Blood or saliva THC levels found to be poor sign of driving impairment
A new meta-study, led by researchers from the University of Sydney’s Lambert Initiative, has concluded blood or saliva THC concentrations are not effective ways to measure cannabis-induced driving impairment. The findings suggest the need for more nuanced impairment tests to be developed instead of working towards some kind of roadside marijuana breathalyzer akin to how alcohol is treated.
“The increase in legal recreational use of cannabis across multiple jurisdictions worldwide is also making the need for reform of cannabis-driving laws more urgent,” says Iain McGregor, academic director of the Lambert Initiative for Cannabinoid Therapeutics at the University of Sydney. “We clearly need more reliable ways of identifying cannabis-impairment on the roads and the workplace.”

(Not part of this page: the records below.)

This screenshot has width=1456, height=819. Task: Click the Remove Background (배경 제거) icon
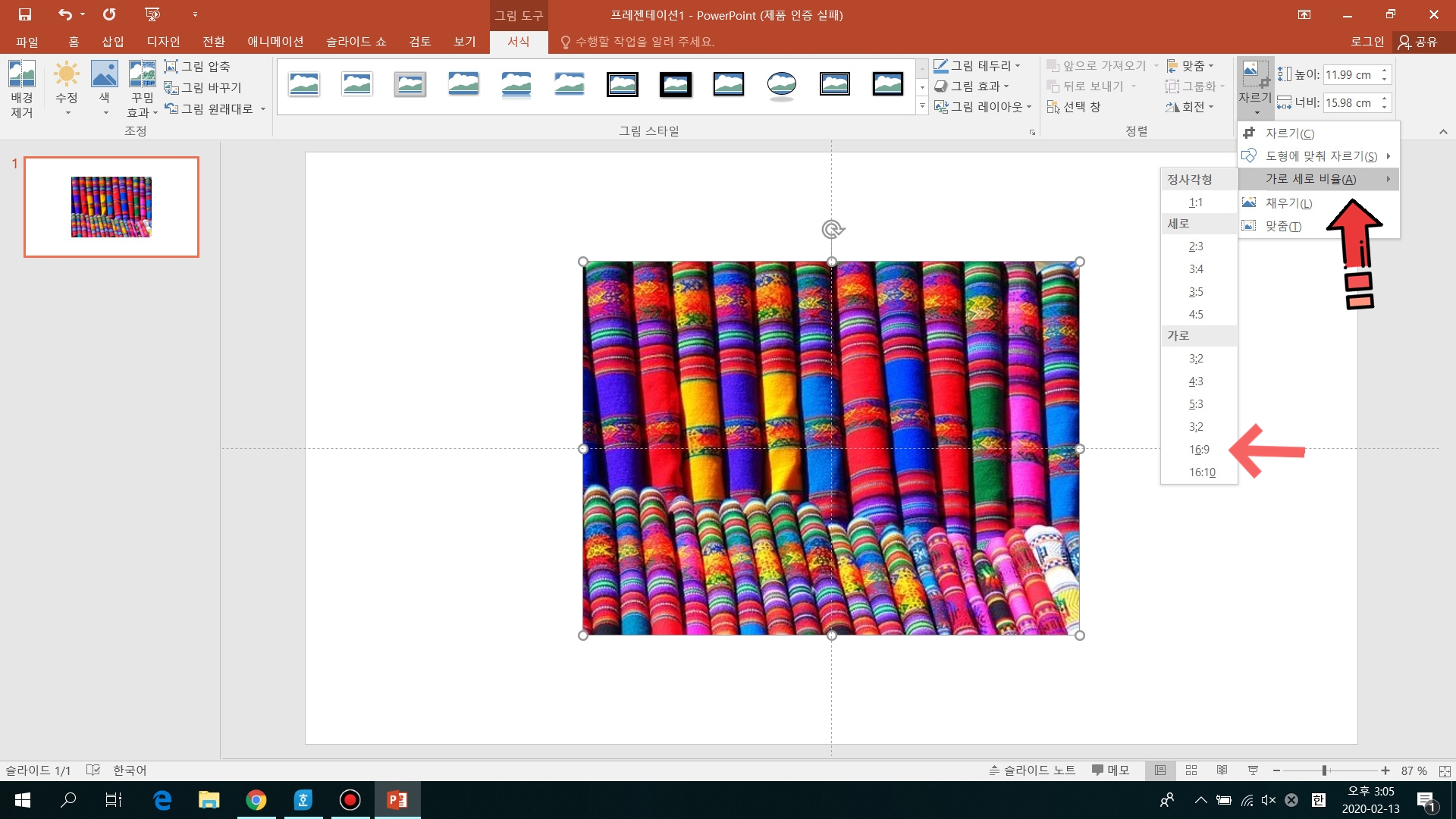22,75
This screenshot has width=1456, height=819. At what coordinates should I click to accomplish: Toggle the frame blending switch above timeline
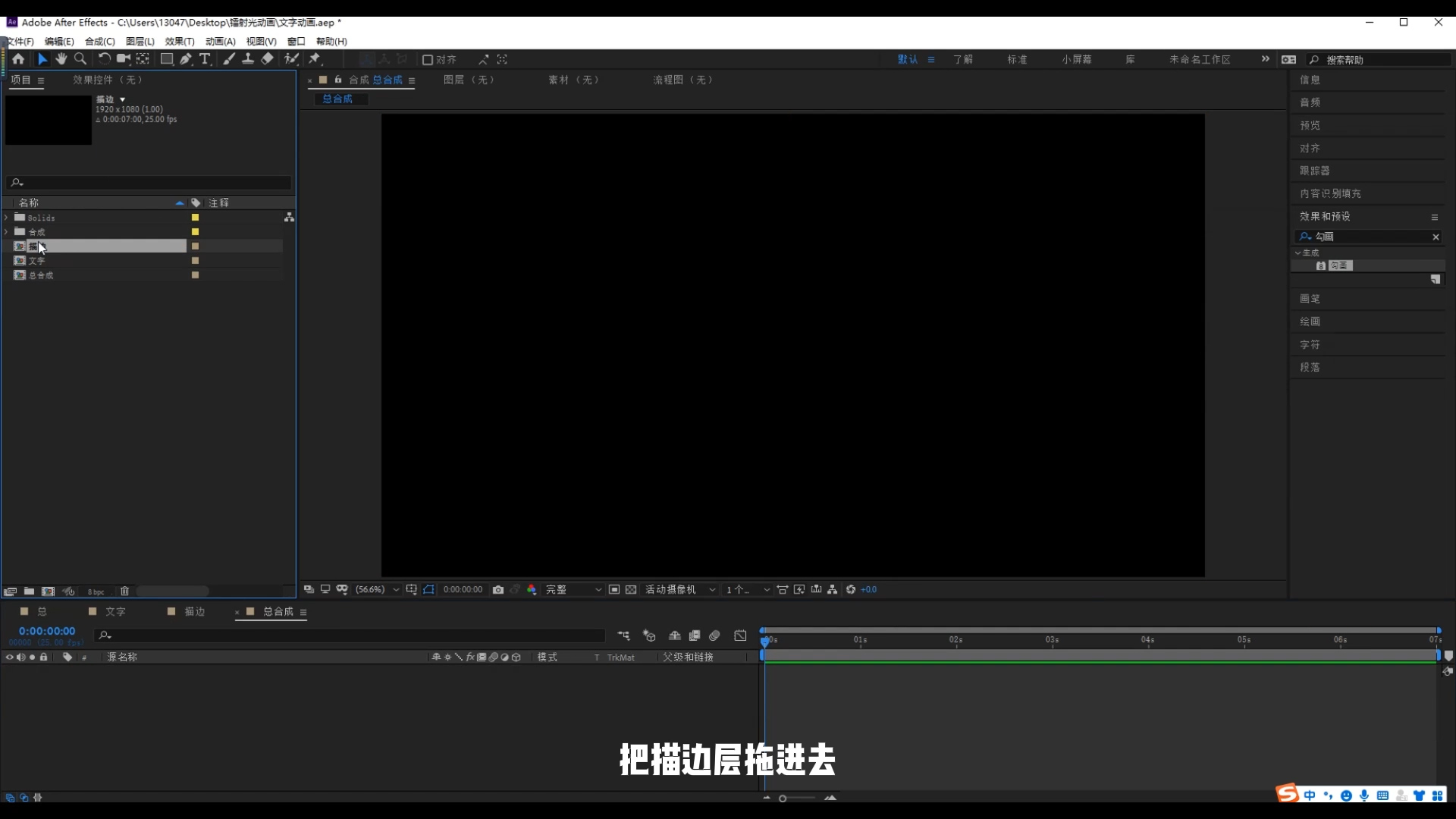[x=695, y=635]
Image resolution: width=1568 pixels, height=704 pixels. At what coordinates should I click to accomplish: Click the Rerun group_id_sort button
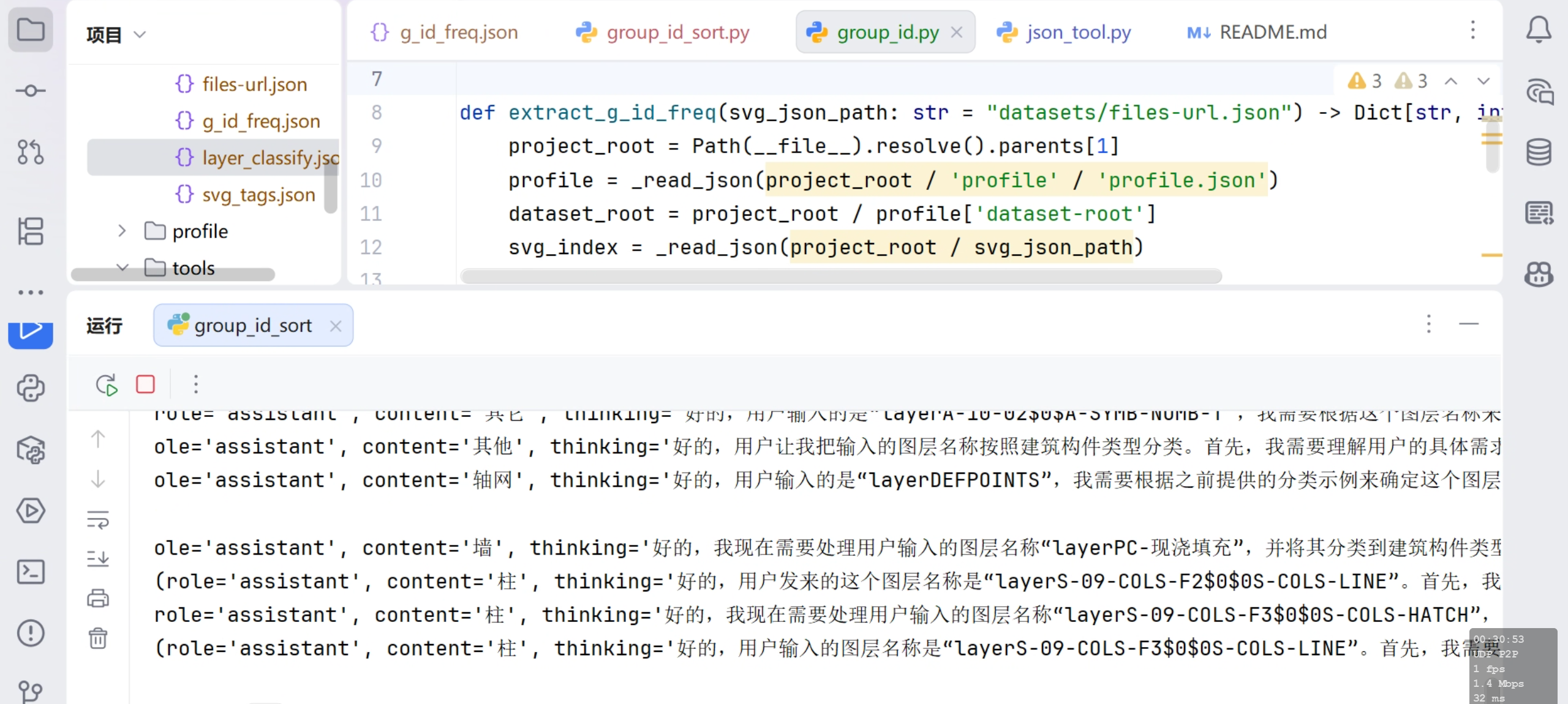(106, 384)
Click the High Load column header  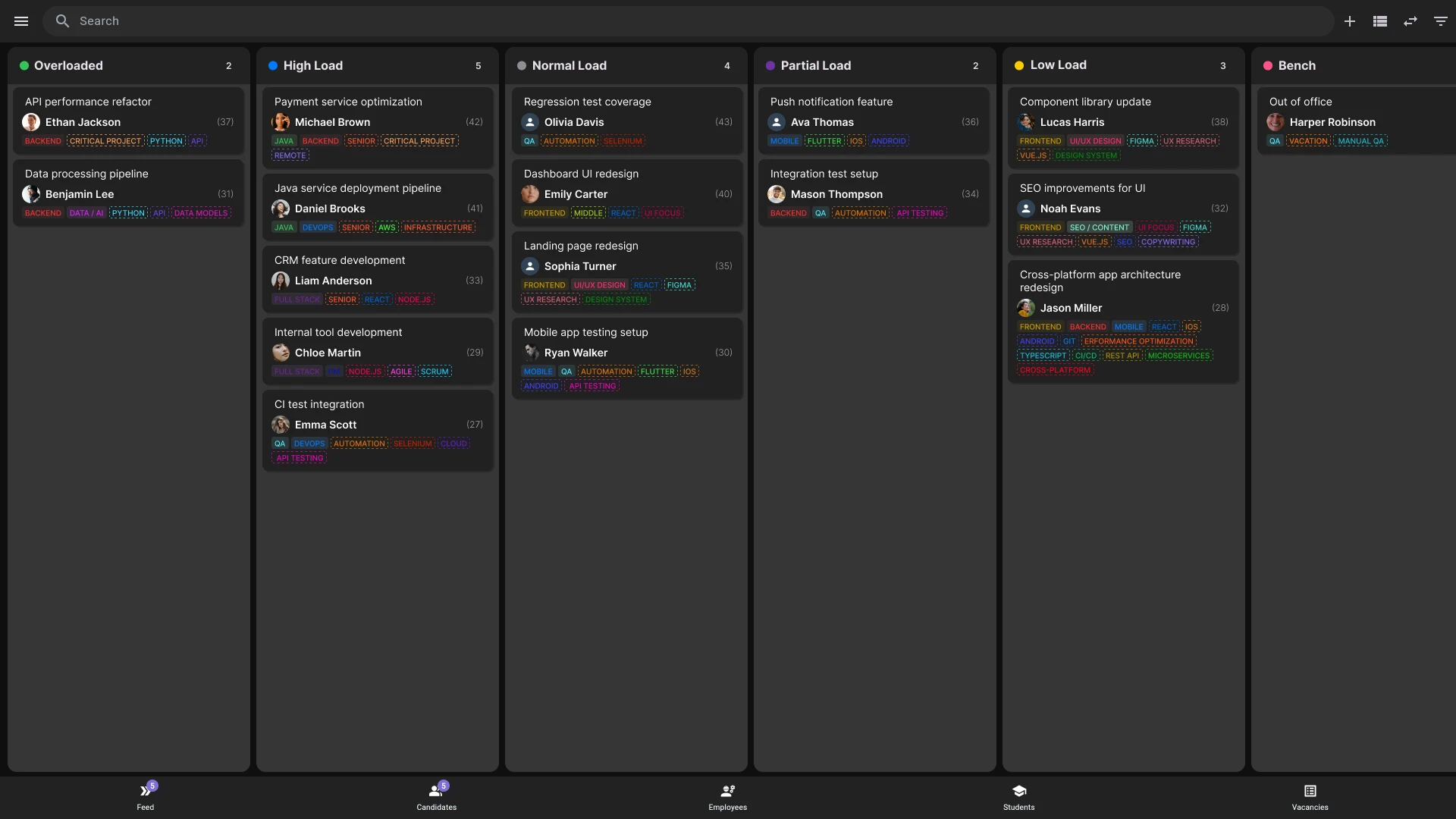pyautogui.click(x=312, y=66)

The idea of a marijuana breathalyzer that can detect the presence of THC has been floated for several years. A number of different devices are currently in various stages of development as scientists have figured out ways to accurately correlate THC levels in breath and saliva with THC levels in the bloodstream.
Underpinning all this development is the idea that THC blood levels fundamentally correlate with driving impairment in much the same way we know blood alcohol levels can be associated with impairment. But THC and alcohol are very different drugs, and this new research indicates there may not be a consistent link between blood THC concentrations and driving impairment.
The new research pooled data from 28 published studies comprising 822 different driving-related outcomes. The overall finding was there seems to be no consistent link between THC biomarkers and driving impairment. When regular cannabis users were specifically isolated from occasional users the correlation was even weaker, suggesting impairment is especially challenging to measure in those who frequently imbibe marijuana.
“Higher blood THC concentrations were only weakly associated with increased impairment in occasional cannabis users while no significant relationship was detected in regular cannabis users,” says lead author Danielle McCartney. “This suggest that blood and oral fluid THC concentrations are relatively poor indicators of cannabis-THC-induced impairment.”
McCartney does note these findings do not imply there is no relationship between impaired driving and THC intoxication. Instead, the data simply reveals THC levels in blood or saliva are inconsistent correlates for the kind of intoxication that could lead to driving impairments.
The problem raised by the new research is that many countries in the world have already instituted legal blood plasma THC limits for driving under the influence of cannabis. These thresholds can span anything from one nanogram of THC per ml to over 10 nanograms per ml, either in oral fluid or blood.
McGregor says we should not think about cannabis intoxication in the same way we consider alcohol. Whereas alcohol intoxication studies show consistent associations between blood alcohol levels and driving impairment, the same cannot be said for cannabis.
A regular cannabis user may display no signs of impairment while registering high THC blood concentrations, whereas another more occasional user could show extremely low THC levels while being entirely intoxicated and unfit to drive. Essentially, THC intoxication is a more complicated metabolic scenario than alcohol intoxication, and blood or saliva THC levels can be very distinct from acute THC levels in the brain.
“THC concentrations in the body clearly have a very complex relationship with intoxication,” says McGregor. “The strong and direct relationship between blood-alcohol concentrations and impaired driving encourages people to think that such relationships apply to all drugs, but this is certainly not the case with cannabis.”
An interesting finding in the study was the lack of any consistent link between driving impairment and subjective reports of intoxication. What this suggests is that while under the influence of cannabis a driver may be unable to subjectively evaluate their own fitness to drive.
Thomas Arkell, a co-author on the new study, says the findings affirm a need for research into more objective measures of impairment. He points to the ongoing development of smartphone apps to help measure impairment as a possible way to help individuals better understand their subjective fitness to drive.
“Individuals are better to wait a minimum length of time, between three and 10 hours, depending on the dose and route of administration, following cannabis use before performing safety-sensitive tasks,” says Arkell. “Smartphone apps that may help people assess their impairment before driving are currently under development and may also prove useful.”
The new study was published in the journal Neuroscience & Biobehavioral Reviews.